TASK GOAL
Could you write out the lines from the records below, starting at the line that contains "785) in the screenshot?" and stopping after the line that contains "center [2412, 785].", with both of those lines included?

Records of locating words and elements
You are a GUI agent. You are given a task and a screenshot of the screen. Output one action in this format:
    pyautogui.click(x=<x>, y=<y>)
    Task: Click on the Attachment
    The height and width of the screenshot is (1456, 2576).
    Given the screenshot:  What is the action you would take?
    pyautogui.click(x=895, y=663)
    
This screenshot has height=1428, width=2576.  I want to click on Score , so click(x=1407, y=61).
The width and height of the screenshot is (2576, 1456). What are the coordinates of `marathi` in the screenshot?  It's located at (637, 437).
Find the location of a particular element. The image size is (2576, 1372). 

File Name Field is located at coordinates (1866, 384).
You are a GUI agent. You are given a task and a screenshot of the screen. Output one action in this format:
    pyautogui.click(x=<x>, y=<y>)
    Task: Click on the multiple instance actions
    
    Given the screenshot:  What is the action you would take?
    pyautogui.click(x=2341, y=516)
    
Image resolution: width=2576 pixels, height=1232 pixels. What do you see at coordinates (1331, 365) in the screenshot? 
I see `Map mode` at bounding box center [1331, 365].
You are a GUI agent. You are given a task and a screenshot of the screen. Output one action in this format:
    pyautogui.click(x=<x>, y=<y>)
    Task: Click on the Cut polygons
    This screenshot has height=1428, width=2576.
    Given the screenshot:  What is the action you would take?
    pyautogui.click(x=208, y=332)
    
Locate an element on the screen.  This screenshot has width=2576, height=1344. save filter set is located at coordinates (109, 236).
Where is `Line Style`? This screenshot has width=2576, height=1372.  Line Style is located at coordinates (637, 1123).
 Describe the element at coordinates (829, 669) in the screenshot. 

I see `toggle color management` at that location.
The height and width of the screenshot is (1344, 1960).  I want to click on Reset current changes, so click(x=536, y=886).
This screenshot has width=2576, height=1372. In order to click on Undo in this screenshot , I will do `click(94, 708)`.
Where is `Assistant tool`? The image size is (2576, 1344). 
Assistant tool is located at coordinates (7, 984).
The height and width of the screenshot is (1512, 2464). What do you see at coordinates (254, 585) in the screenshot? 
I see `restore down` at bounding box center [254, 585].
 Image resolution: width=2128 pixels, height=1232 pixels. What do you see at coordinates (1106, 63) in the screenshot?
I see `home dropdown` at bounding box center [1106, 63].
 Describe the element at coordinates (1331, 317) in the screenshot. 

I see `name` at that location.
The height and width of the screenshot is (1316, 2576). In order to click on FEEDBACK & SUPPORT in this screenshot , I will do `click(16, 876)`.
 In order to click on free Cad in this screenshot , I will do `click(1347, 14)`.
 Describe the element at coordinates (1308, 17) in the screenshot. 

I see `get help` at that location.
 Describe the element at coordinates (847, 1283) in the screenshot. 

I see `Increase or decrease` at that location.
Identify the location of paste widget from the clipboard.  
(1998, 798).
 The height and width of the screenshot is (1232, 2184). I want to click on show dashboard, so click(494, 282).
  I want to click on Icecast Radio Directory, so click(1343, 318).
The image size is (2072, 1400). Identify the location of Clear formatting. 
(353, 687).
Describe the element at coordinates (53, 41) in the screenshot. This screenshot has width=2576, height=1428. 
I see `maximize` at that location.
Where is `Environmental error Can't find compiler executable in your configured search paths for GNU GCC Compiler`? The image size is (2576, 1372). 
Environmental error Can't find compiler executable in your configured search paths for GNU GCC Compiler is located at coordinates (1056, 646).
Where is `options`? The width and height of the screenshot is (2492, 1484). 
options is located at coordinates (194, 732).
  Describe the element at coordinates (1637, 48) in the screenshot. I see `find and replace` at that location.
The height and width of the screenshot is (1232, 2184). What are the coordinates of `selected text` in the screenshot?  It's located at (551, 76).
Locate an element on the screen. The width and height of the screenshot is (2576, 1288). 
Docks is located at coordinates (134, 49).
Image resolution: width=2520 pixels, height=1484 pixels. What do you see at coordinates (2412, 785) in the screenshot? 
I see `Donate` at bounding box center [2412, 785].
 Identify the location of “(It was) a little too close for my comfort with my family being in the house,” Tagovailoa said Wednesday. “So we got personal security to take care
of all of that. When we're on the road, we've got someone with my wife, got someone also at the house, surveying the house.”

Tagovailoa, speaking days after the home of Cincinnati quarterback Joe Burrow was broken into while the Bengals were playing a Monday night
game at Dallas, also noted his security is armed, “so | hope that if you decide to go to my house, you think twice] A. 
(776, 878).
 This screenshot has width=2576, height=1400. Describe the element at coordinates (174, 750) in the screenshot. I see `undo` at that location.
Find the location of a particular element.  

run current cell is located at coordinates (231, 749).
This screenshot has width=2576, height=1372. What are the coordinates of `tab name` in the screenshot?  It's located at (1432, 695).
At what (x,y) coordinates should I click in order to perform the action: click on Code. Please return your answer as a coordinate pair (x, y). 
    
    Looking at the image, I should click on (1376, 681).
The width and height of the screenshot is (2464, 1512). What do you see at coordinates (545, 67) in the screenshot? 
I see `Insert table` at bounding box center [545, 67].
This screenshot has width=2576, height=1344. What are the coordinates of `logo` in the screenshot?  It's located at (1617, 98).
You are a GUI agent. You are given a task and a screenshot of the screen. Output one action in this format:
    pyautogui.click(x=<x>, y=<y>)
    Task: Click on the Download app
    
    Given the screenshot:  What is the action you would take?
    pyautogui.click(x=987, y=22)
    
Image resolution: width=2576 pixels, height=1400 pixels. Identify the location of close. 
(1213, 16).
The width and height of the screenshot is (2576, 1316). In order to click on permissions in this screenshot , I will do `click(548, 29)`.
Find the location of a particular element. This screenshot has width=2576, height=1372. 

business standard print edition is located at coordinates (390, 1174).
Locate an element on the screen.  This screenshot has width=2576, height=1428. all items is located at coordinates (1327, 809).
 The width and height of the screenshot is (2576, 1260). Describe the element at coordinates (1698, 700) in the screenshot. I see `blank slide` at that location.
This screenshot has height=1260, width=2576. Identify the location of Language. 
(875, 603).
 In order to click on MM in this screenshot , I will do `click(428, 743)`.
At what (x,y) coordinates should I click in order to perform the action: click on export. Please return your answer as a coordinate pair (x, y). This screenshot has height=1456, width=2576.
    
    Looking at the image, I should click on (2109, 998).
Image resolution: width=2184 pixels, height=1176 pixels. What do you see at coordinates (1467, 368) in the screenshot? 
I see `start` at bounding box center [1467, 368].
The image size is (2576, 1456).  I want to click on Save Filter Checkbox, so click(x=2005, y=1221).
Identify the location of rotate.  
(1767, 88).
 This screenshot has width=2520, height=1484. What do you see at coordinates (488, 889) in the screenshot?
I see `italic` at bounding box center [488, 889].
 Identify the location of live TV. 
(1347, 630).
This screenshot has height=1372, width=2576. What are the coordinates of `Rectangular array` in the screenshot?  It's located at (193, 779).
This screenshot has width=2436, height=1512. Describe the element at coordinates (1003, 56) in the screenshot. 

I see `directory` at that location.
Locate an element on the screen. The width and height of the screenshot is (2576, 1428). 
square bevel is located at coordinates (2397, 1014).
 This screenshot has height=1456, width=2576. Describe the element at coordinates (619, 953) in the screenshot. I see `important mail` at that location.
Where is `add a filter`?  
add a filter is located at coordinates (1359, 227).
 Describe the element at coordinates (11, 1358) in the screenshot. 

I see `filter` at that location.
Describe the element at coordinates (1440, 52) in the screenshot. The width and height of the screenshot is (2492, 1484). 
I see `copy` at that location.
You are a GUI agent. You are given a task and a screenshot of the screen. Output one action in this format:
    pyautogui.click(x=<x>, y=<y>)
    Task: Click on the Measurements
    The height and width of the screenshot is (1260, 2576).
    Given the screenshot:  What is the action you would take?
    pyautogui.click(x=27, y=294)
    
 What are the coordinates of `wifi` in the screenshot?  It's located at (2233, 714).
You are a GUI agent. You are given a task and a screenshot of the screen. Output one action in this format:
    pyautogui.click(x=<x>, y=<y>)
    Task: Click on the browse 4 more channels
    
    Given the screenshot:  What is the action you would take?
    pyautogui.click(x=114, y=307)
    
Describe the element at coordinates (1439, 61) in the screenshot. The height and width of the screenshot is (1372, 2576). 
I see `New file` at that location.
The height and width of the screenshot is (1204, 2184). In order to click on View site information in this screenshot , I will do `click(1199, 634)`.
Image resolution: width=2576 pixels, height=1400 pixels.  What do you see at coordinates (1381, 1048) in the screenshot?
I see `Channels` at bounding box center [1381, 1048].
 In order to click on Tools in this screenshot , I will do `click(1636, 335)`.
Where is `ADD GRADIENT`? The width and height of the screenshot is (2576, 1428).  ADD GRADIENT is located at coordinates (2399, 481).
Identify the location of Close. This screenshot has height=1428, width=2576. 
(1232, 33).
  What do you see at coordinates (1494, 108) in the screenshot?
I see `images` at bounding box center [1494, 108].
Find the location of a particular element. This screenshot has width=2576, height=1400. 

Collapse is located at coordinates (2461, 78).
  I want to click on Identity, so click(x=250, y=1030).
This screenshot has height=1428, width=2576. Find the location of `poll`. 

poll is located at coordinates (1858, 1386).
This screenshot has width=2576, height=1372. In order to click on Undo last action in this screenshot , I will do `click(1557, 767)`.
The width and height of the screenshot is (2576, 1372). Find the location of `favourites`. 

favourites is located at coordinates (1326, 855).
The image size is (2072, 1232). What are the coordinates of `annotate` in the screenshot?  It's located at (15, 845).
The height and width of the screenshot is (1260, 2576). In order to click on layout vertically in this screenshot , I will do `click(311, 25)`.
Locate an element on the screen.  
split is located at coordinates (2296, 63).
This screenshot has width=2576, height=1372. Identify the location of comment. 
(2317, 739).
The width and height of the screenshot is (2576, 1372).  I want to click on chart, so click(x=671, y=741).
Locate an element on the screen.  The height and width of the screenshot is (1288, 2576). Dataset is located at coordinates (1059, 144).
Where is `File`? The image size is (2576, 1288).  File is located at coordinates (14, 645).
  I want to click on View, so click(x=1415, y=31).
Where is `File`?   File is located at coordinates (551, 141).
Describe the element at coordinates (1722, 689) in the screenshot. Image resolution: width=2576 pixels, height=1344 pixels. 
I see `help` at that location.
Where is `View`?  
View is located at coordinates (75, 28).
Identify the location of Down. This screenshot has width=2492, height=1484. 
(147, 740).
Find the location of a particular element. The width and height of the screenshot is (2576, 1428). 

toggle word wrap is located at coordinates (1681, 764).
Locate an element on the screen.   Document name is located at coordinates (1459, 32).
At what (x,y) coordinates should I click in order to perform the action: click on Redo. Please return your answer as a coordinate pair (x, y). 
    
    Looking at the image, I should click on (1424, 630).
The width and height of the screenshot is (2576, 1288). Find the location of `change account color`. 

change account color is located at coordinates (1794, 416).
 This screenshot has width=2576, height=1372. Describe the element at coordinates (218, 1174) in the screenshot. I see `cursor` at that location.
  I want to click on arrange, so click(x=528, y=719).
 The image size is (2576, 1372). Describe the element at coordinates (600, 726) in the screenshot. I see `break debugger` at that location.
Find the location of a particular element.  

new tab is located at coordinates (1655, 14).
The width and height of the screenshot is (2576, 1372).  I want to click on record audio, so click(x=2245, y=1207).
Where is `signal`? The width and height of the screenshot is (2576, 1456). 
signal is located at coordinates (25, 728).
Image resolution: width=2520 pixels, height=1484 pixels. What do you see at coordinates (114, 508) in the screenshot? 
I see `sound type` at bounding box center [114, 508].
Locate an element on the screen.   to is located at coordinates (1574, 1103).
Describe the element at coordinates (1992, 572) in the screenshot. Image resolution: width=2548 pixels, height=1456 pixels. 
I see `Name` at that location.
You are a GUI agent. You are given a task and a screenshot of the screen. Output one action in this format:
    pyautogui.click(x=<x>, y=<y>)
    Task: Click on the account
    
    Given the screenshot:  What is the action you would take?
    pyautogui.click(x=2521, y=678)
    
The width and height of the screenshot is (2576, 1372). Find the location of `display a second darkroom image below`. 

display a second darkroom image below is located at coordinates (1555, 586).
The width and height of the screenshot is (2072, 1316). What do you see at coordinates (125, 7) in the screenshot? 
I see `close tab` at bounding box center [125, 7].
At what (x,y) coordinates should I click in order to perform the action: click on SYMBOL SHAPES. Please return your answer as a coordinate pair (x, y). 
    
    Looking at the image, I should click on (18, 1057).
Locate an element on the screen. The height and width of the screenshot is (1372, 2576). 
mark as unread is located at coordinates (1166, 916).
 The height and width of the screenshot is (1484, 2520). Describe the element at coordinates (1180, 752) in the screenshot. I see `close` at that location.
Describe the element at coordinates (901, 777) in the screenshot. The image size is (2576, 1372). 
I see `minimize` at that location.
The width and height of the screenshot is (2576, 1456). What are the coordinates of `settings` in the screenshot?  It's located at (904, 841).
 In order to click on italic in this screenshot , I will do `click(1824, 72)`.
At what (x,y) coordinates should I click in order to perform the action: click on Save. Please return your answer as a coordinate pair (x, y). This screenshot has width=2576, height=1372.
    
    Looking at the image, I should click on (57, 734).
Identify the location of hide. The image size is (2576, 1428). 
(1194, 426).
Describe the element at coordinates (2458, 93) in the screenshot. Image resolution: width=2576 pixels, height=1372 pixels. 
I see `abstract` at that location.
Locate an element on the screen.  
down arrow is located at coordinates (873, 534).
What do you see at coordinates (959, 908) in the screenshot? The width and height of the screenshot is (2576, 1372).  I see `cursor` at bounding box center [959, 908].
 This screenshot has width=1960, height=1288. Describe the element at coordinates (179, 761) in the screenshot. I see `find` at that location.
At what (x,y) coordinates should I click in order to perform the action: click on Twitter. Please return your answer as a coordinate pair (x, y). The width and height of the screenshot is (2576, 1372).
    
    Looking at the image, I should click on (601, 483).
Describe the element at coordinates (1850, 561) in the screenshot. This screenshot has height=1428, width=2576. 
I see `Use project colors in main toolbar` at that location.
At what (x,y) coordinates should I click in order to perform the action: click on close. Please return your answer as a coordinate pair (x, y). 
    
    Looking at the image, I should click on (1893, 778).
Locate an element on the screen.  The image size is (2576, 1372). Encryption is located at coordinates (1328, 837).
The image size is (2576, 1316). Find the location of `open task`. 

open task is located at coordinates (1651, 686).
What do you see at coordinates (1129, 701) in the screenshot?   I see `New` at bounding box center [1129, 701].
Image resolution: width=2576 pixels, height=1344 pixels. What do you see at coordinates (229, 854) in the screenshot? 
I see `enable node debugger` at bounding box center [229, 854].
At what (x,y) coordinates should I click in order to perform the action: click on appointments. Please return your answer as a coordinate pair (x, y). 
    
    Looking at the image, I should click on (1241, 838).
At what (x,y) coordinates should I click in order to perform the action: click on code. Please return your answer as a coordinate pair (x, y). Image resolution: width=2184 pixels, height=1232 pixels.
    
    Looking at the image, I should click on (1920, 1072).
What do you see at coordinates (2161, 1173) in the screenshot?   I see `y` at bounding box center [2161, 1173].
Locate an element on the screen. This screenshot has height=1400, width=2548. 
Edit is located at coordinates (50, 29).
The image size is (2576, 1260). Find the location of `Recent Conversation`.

ANSWER TO THIS TASK
Image resolution: width=2520 pixels, height=1484 pixels. What do you see at coordinates (2412, 785) in the screenshot? 
I see `Donate` at bounding box center [2412, 785].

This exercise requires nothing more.